Question:

Let $f(x)$ be a differentiable function defined implicitly by the equation $x^2 + y^2 - 3xy = 6$. Find $\frac{{dy}}{{dx}}$ at the point $(1,2)$.

Answer:

Given: $x^2 + y^2 - 3xy = 6$

Let's differentiate both sides of the equation with respect to $x$.

$\frac{{d}}{{dx}}(x^2 + y^2 - 3xy) = \frac{{d}}{{dx}}(6)$

Using the sum rule and the chain rule, we can differentiate each term on the left side of the equation.

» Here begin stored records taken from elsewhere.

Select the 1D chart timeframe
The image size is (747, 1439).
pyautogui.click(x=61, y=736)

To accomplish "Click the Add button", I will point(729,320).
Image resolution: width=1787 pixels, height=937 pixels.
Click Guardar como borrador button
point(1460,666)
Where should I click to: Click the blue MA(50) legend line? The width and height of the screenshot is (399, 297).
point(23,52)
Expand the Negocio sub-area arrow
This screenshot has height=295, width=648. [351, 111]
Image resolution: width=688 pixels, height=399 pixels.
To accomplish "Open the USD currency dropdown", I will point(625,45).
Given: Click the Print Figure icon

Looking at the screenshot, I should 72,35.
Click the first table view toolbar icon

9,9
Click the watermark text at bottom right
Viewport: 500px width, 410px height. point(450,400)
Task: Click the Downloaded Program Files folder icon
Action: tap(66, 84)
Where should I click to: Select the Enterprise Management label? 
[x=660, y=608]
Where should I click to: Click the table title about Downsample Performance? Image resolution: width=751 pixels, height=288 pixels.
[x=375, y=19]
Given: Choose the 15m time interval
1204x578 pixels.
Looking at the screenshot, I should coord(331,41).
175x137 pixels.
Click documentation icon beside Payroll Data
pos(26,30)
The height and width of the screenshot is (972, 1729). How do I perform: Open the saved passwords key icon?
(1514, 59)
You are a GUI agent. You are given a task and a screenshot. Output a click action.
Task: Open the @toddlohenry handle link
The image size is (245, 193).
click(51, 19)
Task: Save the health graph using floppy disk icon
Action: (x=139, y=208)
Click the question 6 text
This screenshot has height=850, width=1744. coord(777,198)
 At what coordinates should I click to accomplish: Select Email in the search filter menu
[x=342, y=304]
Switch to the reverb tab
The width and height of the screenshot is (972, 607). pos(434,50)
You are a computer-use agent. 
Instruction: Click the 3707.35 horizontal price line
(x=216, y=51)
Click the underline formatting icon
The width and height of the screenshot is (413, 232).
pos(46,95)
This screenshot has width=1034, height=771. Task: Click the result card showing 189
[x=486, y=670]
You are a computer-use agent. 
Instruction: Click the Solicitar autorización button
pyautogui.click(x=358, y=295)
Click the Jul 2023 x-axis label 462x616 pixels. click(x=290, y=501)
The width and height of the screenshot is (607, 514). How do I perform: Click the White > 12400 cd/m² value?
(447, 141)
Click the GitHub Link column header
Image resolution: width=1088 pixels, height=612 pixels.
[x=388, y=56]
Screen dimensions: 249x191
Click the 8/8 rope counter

$\frac{{d}}{{dx}}(x^2) + \frac{{d}}{{dx}}(y^2) - \frac{{d}}{{dx}}(3xy) = 0$

Differentiating each term, we get:

$2x + 2yy' - (3y + 3xy') = 0$

$\Rightarrow 2x + 2yy' - 3y - 3xy' = 0$

Now, we can rearrange the equation to solve for $\frac{{dy}}{{dx}}$.

$2yy' - 3xy' = 3y - 2x$

$y'(2y - 3x) = 3y - 2x$

$\Rightarrow y' = \frac{{3y - 2x}}{{2y - 3x}}$

To find $\frac{{dy}}{{dx}}$ at the point $(1,2)$, substitute $x = 1$ and $y = 2$ into the equation we just derived.

$y' = \frac{{3(2) - 2(1)}}{{2(2) - 3(1)}}$

Solving the expression on the right side, we find:

$y' = \frac{{6 - 2}}{{4 - 3}}$

$\Rightarrow y' = \frac{{4}}{{1}}$

Hence, the slope of the curve at the point $(1,2)$ is $\frac{{dy}}{{dx}} = 4$.